Chacun porte en soi un petit enfant rageur qui tape furieusement des pieds dans sa tête et dans son cœur, quand il est fortement contrarié ! Une fois qu'il a bien crié, bien hurlé et bien pleuré, faites-le taire, de grâce ! Que ses "Je veux ! Je n'en peux plus ! Je t'en veux ! Pourquoi ? Pourquoi moi ? Explique-toi !..." fassent silence.
On t'a fait mal, ancien petit enfant devenu presque vieux, et tu as, féroces en toi, des envies de vengeance et de réparation ? Renonce !
Tu grattes jusqu'au sang les plaies d'hier, appliqué - et pourquoi ? - à raviver le coup qui t'a blessé ? Renonce !
Il y a un temps pour vomir sa colère. Et il y a un temps pour cuver le vide qu'elle a engendré. C'est cela, se renoncer, petit enfant.

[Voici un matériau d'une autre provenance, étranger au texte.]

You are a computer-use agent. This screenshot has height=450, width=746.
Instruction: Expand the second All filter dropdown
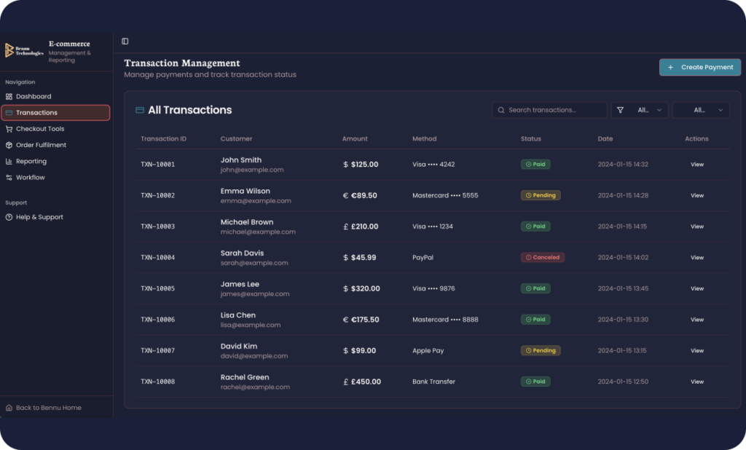701,110
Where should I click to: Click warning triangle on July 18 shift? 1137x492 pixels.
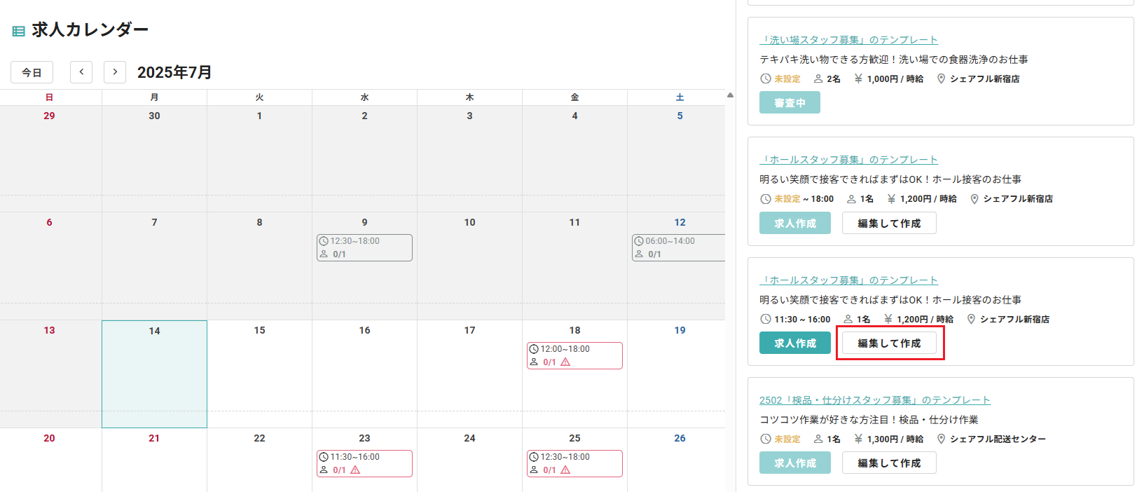pyautogui.click(x=565, y=362)
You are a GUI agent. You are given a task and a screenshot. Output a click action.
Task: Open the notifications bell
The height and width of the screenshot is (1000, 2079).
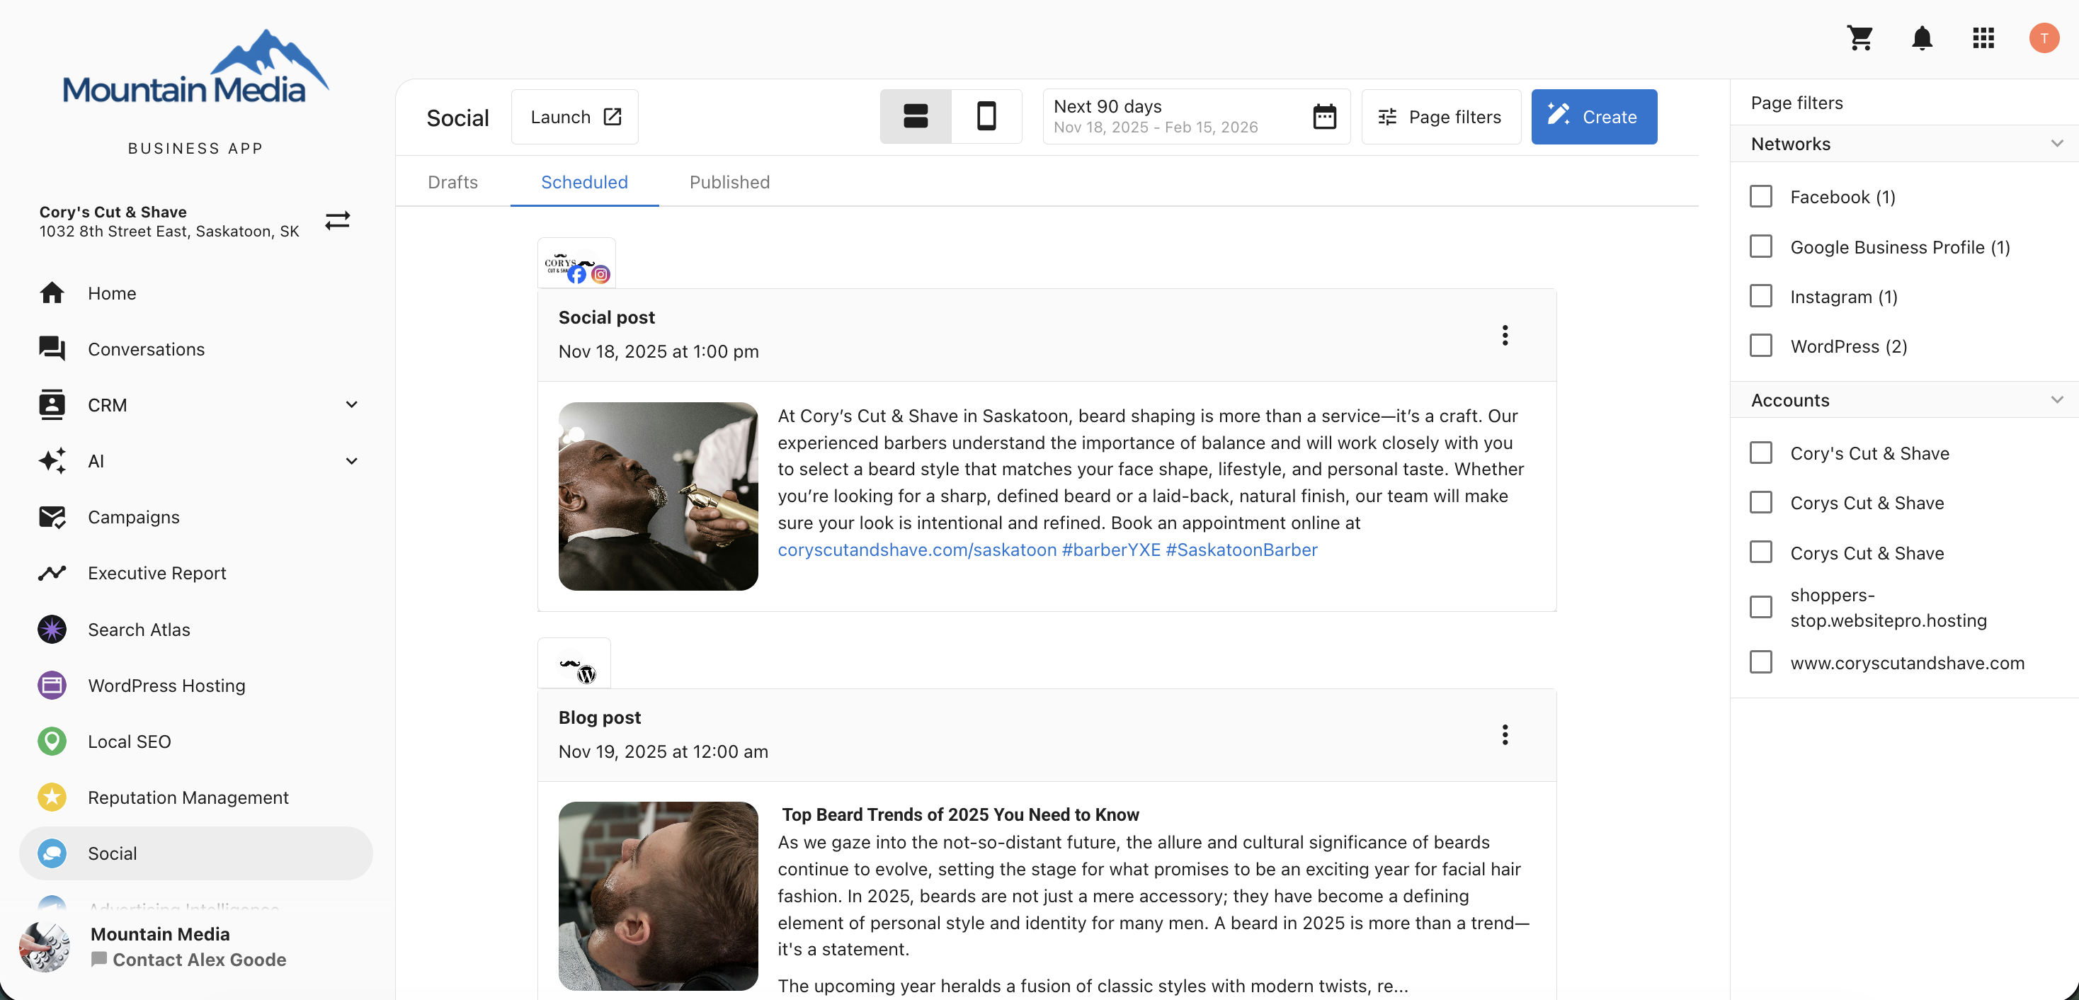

En ce début d'année où tout peut arriver, même le pire, même le meilleur, je comprends que renoncer à moi-même, c'est tenter de renoncer à tout ce qui ne me fait pas grandir, ne me rapproche pas de Toi, ne m'élève pas au-dessus de mes habitudes, de mes facilités, de mes lâchetés, de mes velléités. Renoncer à moi-même, c'est ne pas m'accrocher à cet ego, incontournable et nécessaire, bien sûr, mais combien intransigeant, combien tranchant, combien rancunier, combien obstiné, égocentrique et tyrannique !
Renoncer à moi-même, c'est Te faire de la place dans ma vie, Te faire asseoir, mon Aimé, au milieu extasié du meilleur de moi.

" ... qu'il se charge de sa croix, qu'il me suive."

Et, une fois délivrés de ce trop-plein de nous-mêmes où Tu n'es pas, Seigneur, nous pourrons Te suivre. Te suivre enfin, chargés de notre fardeau. Car si on Te suit l'âme légère, c'est bien avec l'acceptation, l'intégration de toutes nos blessures. C'est avec toutes les souffrances infligées et subies qu'on continue de faire route avec Toi. On a, pour cheminer encore, renoncé ou "renoncé" à la haine, à la rage, à la rancœur, à l'incision de la mémoire quand la vie a mordu trop fort. Désencombrés, on a progressivement lâché prise. Et, si l'on est parvenu à le faire, c'est parce que Tu étais là et qu'avec Toi, les douleurs en béances se sont peu à peu remplies de Lumière.

C'est donc ployant sous notre croix que nous acceptons d'emboîter Ton pas. C'est un poids dépouillé de nous-mêmes; juste lourd ce qu'il faut des douleurs qui furent. Et sans lesquelles, Seigneur, nous serions encore sous le joug de nos petites grandeurs, toutes imbues de ce qui n'est pas Toi.

Puisse cette année 2016, consacrée à la Miséricorde, nous aider toujours mieux à renoncer à nous-mêmes pour un plus d'Amour. Sans cesser de nous aimer ni d'aimer les autres. Bien au contraire.